Well I am 2 months into my year-long goal.  This is a quilt I made for a dear friend’s granddaughter.  Originally it was going to be a baby shower gift.  The good news is that is was done in enough time for her 1st birthday.

The pattern is The Hoots!™  by Amy Bradley Designs©.  I love the simplicity of this applique and that the owls are so whimsical.

Normally, I like to do invisible machine applique, but I am from the school that one should not use monofilament thread for a baby’s or small child’s quilt.  I decided to do machine embroidery applique with a satin stitch.  If you have a machine that embroiders and you have not tried applique, I suggest you give it a go; it is really a lot of fun.

1st step was digitizing the applique design in my software.  I use Bernina’s embroidery software, Designer Plus 6. This software makes digitizing applique as easy as pie; unless you can’t make pie in which case it’s pretty easy.

I had fun matching the colors and making sure no owl was duplicated; not sure that really matters, but sometimes I get myself locked into designing.  I don’t always recommend this approach, it can really slow me down. The construction of the quilt itself was very straight forward with not a lot of seams to match.  The cornerstones (little squares of color) are floating so even if your seams aren’t spot on, it will not show.  Good qualities in a pattern for beginners.

I started the quilting by stitching in all the ditches.  I highly suggest using a top stitch sole on your walking foot for ditch stitching.  (note to self: blog about stitching in the ditch)  This method is not as easy as it looks and yet it is the one that everyone suggest to all beginners.  Stitching outside the ditch is just as effective and less stressful.

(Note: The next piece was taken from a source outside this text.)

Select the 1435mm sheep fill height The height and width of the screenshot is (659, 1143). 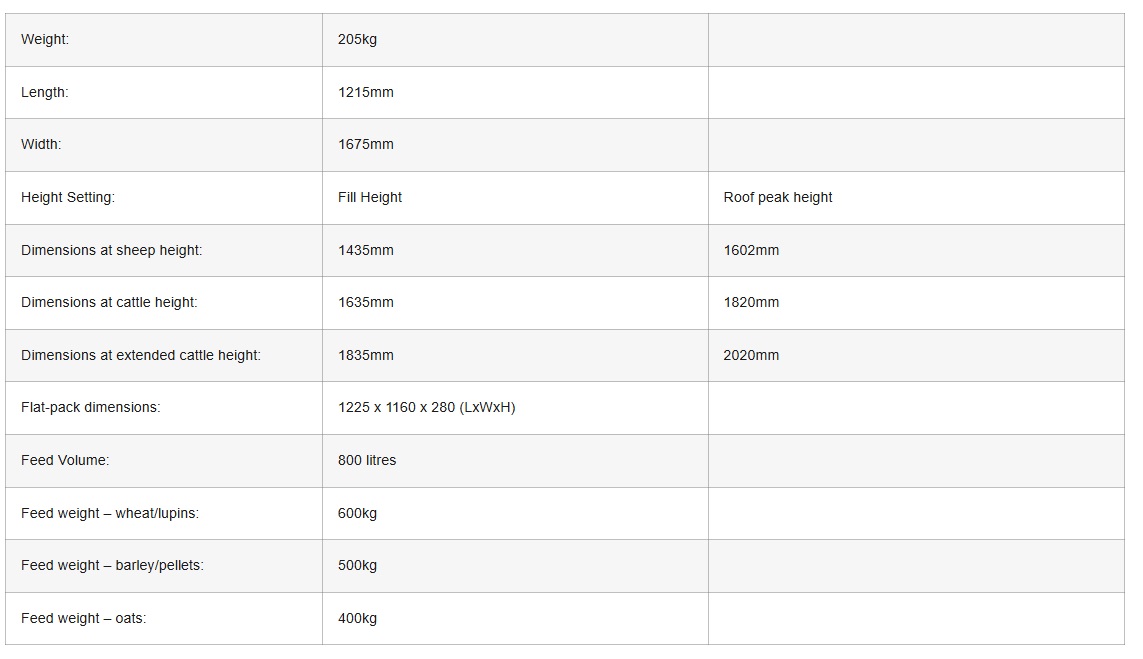coord(366,251)
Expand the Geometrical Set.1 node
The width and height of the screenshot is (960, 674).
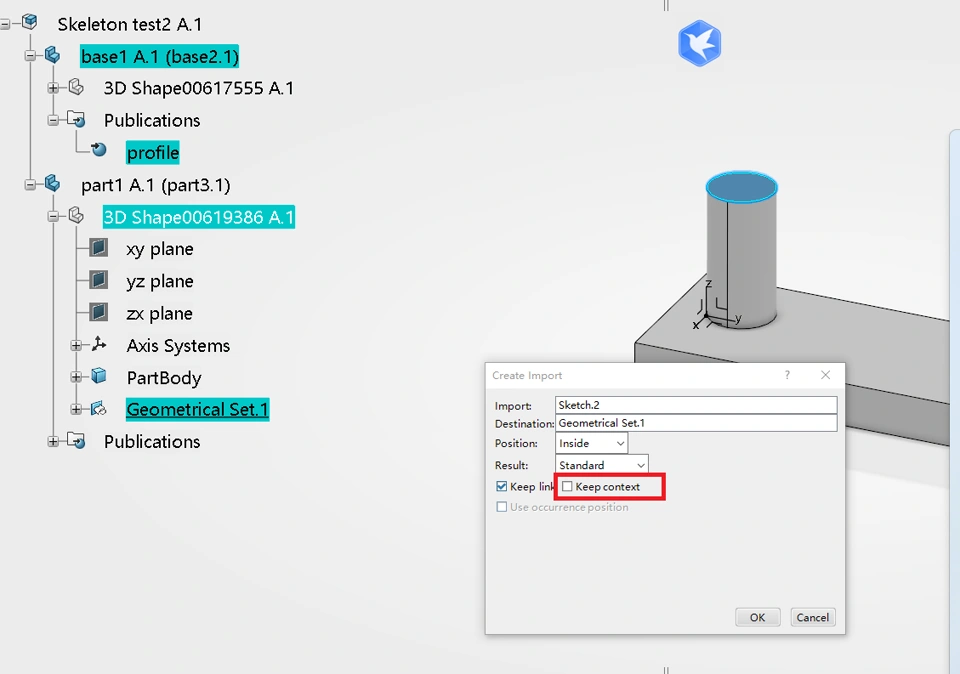click(76, 409)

I used polyester batting, not my favorite but again this is for a wee little person.  The blocks themselves needed to be quilted, but I didn’t want to take away from the owls.  I stitched as close as I could around the outside of each owl and then on the inside of the white eye sections. Still needing more quilting, I put hearts in the owl’s bellies and little hearts up in the corners of the blocks. It was important to me that the quilting did not take away from the owls and stayed as much as it could in the background.  I also wanted the quilt to stay soft and fluffy.  Knowing I could not stitch perfect hearts, I digitized them too and quilted them with my embroidery machine.

Striped binding cut on the bias and it was done.  The quilt made it to the birthday party actually wrapped.  PHEW, another successful month.